Unepic was developed in Spain by Francisco Téllez de Meneses and various collaborators. Previously exclusive to the PC, it was recently brought to the Wii U eShop by EnjoyUp, a publisher that's perhaps best known for publishing La-Mulana on WiiWare. Can this indie game impress or is it really just like the title suggests? Read on to find out…
Ever played a board game with some friends, went to the toilet and randomly got teleported into a castle full of deadly enemies and traps, that has to be explored and conquered in hope of finding a way back out? That's the story of Unepic in a nutshell and it's just as much of a joke as it initially sounds throughout the entire game. It's fairly amusing for the most part, although forced and unnecessary references to things like weed or movies sadly outnumber the genuinely clever ones.
After the initial tutorial segment where the game explains many of its basic mechanics in a good way, the player is tasked to defeat guardians that hold keys for other big areas of the castle. While there is a set order in which these areas have to be visited, there are still plenty of rooms to be explored for additional side-quests, experience, equipment and items. It feels very rewarding and exploration is further encouraged by a clever castle layout with two or three teleport points per area. Lighting all candles or torches in a room will also cause it to show up as explored on the map, making it very convenient to keep track of overall progress.
While the GamePad screen serves as a helpful shortcut menu for weapons, items and spells when the game is played on the TV, it's actually a much better experience when played Off-TV. This is mainly because the TV always shows a zoomed out view of the entire room, but when the game is played entirely on the GamePad it's possible to zoom in on the character which really does help a lot depending on the situation. The controls can also be changed to any button, with the exception of the analogue stick that is always used for movement and sadly can't be changed to the D-pad instead, which does feel a lot more natural for a 2D game.
Each level up grants five skill points to distribute into weapon categories - constitution, potion crafting, armour and several different kinds of magic types that have to be gradually obtained throughout the adventure. This allows for some fairly in-depth character customisation and can significantly affect the overall experience, as certain parts that are quite easy with one build can prove to be tricky with another. Different kinds of melee weapons aren't mere palette swaps, either, as each has certain advantages and disadvantages. For example, a cutting weapon such as a sword is more effective against living creatures, while a blunt weapon proves far more useful against skeletons. Improvisation and clever use of items and spell scrolls is needed to overcome those obstacles, even though some can be a bit cheap, such as invisible ghosts that can steal equipped weapons and then attack with them. While exploration and combat are a big part of the game, Unepic also has a fair amount of platforming to do.

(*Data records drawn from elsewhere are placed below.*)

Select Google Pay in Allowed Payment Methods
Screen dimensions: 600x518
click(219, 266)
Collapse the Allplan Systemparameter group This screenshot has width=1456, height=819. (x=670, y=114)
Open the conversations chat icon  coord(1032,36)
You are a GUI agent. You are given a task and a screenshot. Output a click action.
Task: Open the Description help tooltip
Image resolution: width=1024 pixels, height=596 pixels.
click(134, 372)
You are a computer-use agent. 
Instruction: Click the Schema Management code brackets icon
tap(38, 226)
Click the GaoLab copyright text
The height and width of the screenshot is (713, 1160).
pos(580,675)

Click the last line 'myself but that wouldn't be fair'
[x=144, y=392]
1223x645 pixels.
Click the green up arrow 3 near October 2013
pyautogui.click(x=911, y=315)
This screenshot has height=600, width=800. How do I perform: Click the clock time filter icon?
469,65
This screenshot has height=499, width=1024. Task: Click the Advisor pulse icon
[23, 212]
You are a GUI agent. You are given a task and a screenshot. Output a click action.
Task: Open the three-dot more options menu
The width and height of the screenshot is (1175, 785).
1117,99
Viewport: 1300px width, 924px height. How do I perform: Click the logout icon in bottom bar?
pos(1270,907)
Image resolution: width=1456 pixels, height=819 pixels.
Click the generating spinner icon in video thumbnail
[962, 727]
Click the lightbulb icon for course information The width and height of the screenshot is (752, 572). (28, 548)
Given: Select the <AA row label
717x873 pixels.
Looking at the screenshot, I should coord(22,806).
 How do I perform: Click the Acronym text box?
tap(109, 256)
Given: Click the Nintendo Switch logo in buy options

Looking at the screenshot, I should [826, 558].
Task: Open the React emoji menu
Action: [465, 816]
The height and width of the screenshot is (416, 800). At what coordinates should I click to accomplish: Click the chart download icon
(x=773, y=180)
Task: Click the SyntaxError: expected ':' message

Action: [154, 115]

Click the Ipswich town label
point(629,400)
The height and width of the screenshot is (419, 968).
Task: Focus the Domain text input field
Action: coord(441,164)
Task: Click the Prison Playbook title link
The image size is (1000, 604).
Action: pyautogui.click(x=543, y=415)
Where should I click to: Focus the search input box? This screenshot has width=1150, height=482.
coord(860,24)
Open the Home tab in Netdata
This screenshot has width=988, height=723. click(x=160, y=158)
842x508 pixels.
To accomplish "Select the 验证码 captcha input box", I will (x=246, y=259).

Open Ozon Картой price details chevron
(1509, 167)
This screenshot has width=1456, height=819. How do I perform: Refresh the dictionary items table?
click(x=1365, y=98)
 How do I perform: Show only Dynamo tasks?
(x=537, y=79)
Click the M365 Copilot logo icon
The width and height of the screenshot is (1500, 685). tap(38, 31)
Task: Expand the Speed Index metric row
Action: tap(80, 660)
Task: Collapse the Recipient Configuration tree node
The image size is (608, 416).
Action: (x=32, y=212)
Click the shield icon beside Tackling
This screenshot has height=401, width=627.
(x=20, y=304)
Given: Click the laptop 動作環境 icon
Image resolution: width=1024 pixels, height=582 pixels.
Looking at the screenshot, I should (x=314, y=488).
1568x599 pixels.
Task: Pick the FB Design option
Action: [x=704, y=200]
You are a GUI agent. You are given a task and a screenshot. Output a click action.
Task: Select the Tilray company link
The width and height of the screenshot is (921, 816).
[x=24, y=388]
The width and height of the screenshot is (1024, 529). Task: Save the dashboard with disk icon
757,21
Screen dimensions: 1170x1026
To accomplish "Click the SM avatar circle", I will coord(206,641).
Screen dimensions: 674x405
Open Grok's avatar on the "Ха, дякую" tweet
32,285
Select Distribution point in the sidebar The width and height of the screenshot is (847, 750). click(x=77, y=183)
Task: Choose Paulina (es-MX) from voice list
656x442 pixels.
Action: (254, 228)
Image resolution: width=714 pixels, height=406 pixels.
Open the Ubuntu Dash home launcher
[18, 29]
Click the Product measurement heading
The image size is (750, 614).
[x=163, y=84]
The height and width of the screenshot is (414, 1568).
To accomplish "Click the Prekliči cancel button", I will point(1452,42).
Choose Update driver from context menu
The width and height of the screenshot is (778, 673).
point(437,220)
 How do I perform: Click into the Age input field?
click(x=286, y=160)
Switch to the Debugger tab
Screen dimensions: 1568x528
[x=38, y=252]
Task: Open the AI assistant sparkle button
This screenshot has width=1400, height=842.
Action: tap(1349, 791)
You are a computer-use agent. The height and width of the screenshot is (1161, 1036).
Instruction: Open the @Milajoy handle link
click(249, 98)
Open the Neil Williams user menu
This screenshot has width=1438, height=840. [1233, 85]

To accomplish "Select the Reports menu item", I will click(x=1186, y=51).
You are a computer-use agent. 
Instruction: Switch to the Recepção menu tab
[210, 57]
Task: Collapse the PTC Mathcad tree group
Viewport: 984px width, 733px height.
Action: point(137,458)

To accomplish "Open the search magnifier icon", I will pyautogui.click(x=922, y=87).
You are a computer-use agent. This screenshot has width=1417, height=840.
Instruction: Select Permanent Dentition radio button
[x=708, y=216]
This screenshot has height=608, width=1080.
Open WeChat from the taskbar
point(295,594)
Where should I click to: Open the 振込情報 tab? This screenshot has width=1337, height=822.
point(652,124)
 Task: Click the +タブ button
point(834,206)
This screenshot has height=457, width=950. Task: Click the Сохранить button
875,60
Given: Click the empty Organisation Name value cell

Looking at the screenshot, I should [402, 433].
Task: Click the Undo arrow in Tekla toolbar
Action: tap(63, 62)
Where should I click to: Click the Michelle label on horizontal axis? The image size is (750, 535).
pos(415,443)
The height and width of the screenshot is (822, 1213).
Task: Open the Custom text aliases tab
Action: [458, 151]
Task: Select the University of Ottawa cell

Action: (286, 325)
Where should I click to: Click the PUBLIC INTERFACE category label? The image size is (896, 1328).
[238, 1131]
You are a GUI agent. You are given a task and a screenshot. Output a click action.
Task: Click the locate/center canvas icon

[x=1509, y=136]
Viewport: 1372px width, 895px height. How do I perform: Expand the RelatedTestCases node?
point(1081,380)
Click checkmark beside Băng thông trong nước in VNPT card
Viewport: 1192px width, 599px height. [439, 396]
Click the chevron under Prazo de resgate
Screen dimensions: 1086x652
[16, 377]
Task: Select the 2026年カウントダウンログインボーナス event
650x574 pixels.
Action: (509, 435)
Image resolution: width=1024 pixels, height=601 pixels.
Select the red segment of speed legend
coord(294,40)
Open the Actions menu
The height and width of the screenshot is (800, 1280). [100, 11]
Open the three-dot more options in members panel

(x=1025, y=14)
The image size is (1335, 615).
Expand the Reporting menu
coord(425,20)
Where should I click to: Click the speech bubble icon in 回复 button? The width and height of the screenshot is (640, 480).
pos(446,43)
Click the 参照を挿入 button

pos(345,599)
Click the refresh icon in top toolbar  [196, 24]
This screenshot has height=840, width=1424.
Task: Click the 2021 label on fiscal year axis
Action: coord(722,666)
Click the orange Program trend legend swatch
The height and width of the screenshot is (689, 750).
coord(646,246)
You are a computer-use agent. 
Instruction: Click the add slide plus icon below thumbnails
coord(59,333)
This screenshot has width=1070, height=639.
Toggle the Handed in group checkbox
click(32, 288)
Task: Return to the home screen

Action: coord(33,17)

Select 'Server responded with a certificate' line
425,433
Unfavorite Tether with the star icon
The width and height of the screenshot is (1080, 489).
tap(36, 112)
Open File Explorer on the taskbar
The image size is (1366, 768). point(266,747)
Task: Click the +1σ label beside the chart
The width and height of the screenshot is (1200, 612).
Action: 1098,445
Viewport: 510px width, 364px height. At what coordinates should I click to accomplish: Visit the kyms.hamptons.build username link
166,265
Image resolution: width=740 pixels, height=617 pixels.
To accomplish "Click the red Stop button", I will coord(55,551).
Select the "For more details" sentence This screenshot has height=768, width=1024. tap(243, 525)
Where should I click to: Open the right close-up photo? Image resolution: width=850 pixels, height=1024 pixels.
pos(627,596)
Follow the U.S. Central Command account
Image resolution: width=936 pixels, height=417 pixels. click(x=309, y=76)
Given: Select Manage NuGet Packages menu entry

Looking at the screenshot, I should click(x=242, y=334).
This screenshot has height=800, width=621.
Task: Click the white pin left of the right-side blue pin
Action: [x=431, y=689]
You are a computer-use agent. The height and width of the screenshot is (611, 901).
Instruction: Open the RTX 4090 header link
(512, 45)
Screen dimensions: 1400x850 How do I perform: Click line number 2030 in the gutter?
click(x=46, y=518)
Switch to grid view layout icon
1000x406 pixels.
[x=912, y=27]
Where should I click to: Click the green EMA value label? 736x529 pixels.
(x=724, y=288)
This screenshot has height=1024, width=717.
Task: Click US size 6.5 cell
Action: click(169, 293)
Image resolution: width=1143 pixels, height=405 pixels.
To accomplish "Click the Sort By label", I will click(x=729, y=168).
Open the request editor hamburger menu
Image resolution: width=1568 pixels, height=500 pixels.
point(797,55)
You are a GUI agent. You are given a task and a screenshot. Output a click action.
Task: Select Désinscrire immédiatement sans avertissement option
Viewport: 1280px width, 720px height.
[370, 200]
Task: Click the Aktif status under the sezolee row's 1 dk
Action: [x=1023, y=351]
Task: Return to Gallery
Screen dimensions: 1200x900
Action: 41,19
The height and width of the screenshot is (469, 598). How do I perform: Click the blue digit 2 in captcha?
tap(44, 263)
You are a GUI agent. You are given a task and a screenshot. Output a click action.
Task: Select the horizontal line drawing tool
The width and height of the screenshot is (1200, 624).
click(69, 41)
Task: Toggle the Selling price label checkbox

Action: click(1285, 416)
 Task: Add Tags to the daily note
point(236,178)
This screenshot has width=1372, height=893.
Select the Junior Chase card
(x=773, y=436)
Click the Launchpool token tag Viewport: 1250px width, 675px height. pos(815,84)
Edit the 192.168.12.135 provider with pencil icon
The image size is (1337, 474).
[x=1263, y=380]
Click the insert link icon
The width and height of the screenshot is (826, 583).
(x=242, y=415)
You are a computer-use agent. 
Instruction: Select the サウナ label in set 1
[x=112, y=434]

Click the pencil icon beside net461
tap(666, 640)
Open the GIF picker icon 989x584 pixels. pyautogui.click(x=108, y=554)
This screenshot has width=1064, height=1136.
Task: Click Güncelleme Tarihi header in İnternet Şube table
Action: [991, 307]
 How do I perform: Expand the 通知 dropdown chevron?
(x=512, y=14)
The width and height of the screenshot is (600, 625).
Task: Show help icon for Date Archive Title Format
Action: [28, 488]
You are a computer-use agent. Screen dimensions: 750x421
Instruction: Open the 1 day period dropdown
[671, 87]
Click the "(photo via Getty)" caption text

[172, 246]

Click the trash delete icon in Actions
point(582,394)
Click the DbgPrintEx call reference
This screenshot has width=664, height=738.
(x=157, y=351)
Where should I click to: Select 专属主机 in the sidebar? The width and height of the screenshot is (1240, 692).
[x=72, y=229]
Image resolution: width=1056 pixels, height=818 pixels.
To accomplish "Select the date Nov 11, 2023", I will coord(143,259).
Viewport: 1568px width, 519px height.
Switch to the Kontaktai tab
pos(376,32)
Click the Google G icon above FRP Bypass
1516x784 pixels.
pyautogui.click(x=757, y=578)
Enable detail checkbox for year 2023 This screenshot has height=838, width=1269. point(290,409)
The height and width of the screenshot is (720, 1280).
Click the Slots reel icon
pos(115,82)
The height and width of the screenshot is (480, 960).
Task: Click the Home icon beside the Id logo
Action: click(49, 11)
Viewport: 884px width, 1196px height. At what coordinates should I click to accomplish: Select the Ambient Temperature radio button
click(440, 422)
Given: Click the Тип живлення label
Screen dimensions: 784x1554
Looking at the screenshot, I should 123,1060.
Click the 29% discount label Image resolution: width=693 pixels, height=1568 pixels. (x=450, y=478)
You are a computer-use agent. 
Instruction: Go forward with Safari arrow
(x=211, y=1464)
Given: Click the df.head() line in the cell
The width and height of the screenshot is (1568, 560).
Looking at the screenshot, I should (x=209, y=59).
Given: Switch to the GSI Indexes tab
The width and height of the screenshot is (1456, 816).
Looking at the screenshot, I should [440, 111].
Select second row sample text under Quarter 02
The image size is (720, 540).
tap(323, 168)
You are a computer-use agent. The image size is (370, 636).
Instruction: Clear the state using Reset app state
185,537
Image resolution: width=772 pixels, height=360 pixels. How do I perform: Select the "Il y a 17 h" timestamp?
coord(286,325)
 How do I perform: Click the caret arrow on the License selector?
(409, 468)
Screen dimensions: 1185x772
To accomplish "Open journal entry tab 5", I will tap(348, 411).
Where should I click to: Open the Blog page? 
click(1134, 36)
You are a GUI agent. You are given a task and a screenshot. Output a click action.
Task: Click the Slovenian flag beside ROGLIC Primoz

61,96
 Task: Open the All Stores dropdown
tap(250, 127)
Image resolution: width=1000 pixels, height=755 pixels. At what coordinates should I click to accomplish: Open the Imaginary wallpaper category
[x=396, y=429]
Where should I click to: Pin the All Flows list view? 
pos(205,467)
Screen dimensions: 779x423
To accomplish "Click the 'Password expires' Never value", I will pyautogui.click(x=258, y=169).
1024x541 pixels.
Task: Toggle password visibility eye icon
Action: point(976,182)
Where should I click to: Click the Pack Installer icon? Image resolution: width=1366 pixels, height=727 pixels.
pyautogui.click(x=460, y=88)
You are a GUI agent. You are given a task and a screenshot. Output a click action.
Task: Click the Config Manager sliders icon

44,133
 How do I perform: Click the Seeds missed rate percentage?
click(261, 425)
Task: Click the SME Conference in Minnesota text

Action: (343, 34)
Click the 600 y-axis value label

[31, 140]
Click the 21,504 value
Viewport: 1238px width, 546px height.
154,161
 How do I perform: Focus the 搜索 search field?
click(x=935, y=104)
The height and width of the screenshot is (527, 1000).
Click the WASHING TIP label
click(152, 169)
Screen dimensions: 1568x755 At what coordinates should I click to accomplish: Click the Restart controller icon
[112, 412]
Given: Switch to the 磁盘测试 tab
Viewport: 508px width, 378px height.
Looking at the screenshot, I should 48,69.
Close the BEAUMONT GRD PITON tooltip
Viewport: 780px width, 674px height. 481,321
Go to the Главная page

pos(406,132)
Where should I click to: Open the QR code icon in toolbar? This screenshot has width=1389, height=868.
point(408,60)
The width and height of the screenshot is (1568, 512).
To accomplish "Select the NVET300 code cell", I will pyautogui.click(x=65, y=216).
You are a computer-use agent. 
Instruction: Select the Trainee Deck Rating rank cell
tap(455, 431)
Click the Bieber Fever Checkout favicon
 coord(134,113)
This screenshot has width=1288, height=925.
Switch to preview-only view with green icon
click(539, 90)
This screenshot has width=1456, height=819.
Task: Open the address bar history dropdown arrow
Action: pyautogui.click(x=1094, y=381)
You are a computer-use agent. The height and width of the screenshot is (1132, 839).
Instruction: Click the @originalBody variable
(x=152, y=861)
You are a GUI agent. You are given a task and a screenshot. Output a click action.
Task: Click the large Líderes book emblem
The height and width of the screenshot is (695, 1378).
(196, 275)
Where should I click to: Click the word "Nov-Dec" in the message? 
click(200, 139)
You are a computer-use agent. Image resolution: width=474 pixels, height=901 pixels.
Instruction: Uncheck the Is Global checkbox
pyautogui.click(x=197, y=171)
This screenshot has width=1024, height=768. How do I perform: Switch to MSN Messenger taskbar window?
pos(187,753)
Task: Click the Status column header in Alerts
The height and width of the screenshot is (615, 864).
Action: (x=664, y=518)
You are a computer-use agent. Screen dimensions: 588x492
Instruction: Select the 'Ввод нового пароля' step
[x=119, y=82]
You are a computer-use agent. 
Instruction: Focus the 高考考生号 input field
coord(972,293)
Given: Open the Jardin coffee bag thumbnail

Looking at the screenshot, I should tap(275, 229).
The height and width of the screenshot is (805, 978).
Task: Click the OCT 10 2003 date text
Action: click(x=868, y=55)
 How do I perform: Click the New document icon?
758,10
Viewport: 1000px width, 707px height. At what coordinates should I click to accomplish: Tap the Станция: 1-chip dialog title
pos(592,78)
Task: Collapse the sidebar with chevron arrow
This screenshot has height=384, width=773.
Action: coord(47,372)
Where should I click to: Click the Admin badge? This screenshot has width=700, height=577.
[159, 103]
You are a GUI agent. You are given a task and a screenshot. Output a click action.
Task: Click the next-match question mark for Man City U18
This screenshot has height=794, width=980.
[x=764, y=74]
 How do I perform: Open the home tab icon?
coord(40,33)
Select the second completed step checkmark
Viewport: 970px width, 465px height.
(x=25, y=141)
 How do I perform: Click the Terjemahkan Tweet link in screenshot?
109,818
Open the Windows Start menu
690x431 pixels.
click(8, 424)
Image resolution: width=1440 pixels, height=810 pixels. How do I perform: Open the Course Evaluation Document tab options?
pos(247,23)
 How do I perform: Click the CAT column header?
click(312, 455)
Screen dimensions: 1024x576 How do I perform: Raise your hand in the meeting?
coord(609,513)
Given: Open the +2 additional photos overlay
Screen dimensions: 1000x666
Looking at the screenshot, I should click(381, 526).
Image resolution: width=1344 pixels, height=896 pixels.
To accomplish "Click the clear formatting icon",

There are four difficulties to suit the needs of different players. Easy mode features slowly regenerating health, monsters that only deal 75% of the normal damage and an optional auto-save feature. The Medium setting only retains the auto-saving, while Hard gets rid of it and gives monsters far better sight, which makes them harder to ambush or sneak by. Hard++ retains that but also removes the short invincibility period after one gets hit and offers more equality between the player and monsters. Playing on the two harder difficulties is rewarded with an additional skill point per level on Hard and two skill points per level on Hard++ to allow for greater flexibility when it comes to the character setup. The general difficulty isn't extremely hard but it still encourages careful approaches towards enemies and other hazards to avoid quick deaths, as well as some thought be put into character progression and equipment.
The gameplay is a mix of exploration, combat and platforming with solid controls that offers a fair challenge for the most part. It's nothing revolutionary, but well-crafted and addictive nonetheless.
While the graphical style is intentionally old-school, the art is well done and the environments are fairly varied despite the entire game taking place in a castle.
The voice acting is decent enough considering the overall tone of the story. The soundtrack is much better, though, with some catchy tunes and moody sounds tailored to the theme of each part of the castle.
There are numerous different areas to explore and quests to tackle before the game ends, which should take most players between 15 to 20 hours on the regular difficulty. There are three different endings but they are fairly insignificant for replay value compared to trying to beat the game with a different character setup and perhaps on a higher difficulty.
Unepic may not stand out as one of the more original titles in the genre but it does what it sets out to do very well, offering plenty of addictive exploration, challenging combat and fairly in-depth character customisation. It comes highly recommended for RPG enthusiasts looking for a retro action-RPG with modern features at a fairly reasonable price of £8.99.